Eventually, as happens when people persistently stick to their treatment, we got to the point where it appeared that we were running out of assignments. Most of the things we were doing no longer made him anxious. It was becoming increasingly difficult to bring up the old feelings of strong anxiety. He was able to say, “I may still not like the thoughts, but now I can stand them. They’re more annoying now than anything else.” We moved on to talk about maintenance, since getting well was only half of the job. The other half, of course was staying that way. He learned that to keep what he had gained, he would need to be vigilant, and to still agree with thoughts when they did occur, and to be sure to resist doing any compulsions. If he did slip, he would have to act immediately to challenge himself until the thoughts and the anxiety subsided. At the end, he told me half- jokingly, “Now I can tell my symptoms to take a walk.”

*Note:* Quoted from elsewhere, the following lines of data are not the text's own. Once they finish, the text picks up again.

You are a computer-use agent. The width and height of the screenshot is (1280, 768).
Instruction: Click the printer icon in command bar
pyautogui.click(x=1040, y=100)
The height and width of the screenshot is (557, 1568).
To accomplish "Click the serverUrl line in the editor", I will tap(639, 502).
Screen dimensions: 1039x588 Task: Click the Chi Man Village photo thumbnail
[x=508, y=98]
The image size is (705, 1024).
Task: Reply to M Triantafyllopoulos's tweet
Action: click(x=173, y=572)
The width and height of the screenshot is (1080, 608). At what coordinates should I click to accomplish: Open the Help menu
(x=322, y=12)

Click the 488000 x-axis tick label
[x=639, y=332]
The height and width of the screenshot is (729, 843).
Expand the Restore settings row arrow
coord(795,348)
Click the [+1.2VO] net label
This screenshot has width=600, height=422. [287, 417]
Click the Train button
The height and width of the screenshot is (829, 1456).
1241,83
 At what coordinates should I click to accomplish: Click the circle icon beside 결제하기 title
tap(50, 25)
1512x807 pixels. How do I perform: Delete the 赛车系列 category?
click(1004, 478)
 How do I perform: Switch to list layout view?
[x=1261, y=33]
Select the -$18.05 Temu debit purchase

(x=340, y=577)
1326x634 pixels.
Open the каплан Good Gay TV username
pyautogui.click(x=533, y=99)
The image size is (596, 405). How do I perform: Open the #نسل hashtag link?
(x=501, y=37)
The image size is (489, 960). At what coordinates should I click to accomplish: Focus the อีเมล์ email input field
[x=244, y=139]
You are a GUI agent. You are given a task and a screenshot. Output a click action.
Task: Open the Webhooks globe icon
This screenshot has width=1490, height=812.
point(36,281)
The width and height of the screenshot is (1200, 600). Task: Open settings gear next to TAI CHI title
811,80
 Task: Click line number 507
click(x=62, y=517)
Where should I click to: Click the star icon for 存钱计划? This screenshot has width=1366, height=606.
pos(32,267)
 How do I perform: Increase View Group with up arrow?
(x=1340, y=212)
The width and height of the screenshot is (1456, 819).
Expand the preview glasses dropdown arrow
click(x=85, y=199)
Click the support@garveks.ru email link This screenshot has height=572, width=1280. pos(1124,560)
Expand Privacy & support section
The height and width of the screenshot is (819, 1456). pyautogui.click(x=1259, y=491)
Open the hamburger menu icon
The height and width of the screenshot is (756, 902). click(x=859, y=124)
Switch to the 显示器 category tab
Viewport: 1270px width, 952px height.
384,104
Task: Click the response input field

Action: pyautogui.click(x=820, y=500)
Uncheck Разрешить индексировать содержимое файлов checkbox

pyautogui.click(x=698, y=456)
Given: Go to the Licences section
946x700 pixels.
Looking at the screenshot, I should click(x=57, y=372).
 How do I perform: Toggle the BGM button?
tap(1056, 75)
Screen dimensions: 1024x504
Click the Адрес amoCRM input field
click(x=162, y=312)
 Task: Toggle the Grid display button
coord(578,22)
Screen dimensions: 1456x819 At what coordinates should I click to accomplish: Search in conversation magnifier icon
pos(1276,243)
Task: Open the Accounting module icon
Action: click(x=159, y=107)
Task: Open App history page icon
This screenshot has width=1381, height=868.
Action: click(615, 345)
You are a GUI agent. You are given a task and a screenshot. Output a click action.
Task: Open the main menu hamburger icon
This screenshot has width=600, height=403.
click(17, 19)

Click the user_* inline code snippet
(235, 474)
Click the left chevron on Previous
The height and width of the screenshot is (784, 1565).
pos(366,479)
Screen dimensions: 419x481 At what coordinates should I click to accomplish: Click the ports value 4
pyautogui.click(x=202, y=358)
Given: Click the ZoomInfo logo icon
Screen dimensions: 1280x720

He felt as if he had gotten his life back and could resume working on his career and reestablishing a social life. This, too, was challenging, but in a different way. I told him, “Now you’re free to have the same problems as everyone else.” He agreed.
Fred Penzel, Ph.D., is a licensed psychologist who has specialized in the treatment of OCD and related disorders since 1982. He is the executive director of Western Suffolk Psychological Services in Huntington, Long Island, New York, a private treatment group specializing in OCD and related disorders. He has written numerous articles that have been featured in many issues of the OCD Newsletter.
If you would like to read more about what Dr. Penzel has to say about OCD, take a look at his self-help book, Obsessive- Compulsive Disorders: A Complete Guide to Getting Well and Staying Well (2nd edition), (Oxford University Press, 2016).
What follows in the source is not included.